From the records that follow, copy every line that contains the word "computer".

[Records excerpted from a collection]
· · · · ·

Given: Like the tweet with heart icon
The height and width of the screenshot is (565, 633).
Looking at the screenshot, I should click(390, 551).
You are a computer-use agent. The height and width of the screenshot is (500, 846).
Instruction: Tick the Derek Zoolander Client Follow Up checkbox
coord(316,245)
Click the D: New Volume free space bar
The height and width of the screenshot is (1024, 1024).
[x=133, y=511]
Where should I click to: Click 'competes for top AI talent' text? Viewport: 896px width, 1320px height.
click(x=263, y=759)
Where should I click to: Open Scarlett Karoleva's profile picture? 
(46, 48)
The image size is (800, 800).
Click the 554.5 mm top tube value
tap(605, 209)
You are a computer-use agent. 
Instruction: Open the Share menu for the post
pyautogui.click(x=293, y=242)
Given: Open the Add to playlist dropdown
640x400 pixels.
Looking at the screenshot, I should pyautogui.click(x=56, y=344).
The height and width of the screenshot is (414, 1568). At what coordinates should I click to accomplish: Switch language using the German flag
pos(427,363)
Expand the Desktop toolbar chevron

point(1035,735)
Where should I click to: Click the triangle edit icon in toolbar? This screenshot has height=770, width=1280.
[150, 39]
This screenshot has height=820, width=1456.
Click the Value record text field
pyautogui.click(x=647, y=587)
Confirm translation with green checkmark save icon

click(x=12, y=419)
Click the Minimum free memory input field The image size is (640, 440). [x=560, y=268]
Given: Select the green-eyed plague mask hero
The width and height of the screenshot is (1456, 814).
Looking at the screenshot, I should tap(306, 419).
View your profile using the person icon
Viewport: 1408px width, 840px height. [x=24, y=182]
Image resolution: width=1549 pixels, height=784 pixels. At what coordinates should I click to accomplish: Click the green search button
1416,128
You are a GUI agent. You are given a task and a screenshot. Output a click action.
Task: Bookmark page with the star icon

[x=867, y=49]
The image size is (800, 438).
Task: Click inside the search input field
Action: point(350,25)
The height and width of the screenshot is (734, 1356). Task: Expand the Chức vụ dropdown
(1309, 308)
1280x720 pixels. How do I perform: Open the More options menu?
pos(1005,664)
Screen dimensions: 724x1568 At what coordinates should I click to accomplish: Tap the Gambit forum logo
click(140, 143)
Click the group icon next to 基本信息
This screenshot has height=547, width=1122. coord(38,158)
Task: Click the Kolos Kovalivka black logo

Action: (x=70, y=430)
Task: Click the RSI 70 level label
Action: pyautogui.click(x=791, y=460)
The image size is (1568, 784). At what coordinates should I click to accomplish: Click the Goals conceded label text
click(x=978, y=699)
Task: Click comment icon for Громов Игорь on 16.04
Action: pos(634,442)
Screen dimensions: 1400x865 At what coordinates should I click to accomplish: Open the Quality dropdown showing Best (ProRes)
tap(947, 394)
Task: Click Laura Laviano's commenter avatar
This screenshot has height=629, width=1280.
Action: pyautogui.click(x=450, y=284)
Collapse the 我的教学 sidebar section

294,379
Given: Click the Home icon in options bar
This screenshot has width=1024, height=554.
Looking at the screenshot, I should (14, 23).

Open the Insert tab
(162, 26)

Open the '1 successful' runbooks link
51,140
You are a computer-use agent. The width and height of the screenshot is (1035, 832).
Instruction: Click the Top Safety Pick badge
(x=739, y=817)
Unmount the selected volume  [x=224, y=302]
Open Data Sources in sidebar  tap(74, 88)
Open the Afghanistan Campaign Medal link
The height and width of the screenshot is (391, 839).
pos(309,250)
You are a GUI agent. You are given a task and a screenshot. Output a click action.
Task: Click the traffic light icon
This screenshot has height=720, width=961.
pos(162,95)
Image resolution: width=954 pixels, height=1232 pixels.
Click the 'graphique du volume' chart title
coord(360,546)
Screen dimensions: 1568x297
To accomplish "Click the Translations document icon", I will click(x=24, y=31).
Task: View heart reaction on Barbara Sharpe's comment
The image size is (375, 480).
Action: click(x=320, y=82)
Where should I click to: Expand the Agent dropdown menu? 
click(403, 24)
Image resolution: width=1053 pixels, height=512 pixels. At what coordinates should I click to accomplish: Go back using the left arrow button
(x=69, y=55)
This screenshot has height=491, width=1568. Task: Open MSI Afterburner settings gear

· · · · ·

* REPLY TO THE TASK
You are a computer-use agent. The height and width of the screenshot is (500, 846).
You are a computer-use agent. 
You are a computer-use agent. The width and height of the screenshot is (1035, 832).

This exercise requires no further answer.